Problem statement: Beneath this line is the data. Output exactly the lines from the line with "Nombre (62, 889)" to the line with "Asociación de casas y residencias de estudiantes", both ends included, and nothing more.

Records shown:
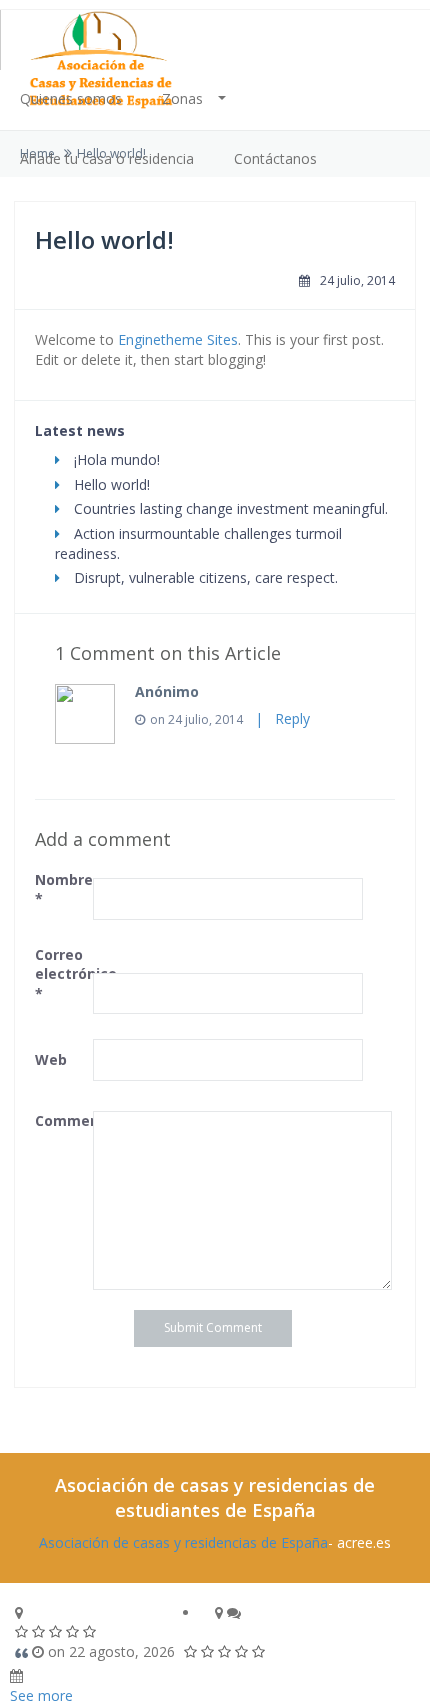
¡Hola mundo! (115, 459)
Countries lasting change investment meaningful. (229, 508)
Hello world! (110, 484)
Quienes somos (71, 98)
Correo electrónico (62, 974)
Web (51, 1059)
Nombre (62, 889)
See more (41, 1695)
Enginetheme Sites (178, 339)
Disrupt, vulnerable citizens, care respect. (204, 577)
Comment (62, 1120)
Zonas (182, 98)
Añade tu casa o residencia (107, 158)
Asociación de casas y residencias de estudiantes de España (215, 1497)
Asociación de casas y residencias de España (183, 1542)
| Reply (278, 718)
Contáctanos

Exercise answer:
Nombre (62, 889)
See more (41, 1695)
Enginetheme Sites (178, 339)
Disrupt, vulnerable citizens, care respect. (204, 577)
Comment (62, 1120)
Zonas (182, 98)
Añade tu casa o residencia (107, 158)
Asociación de casas y residencias de estudiantes de España (215, 1497)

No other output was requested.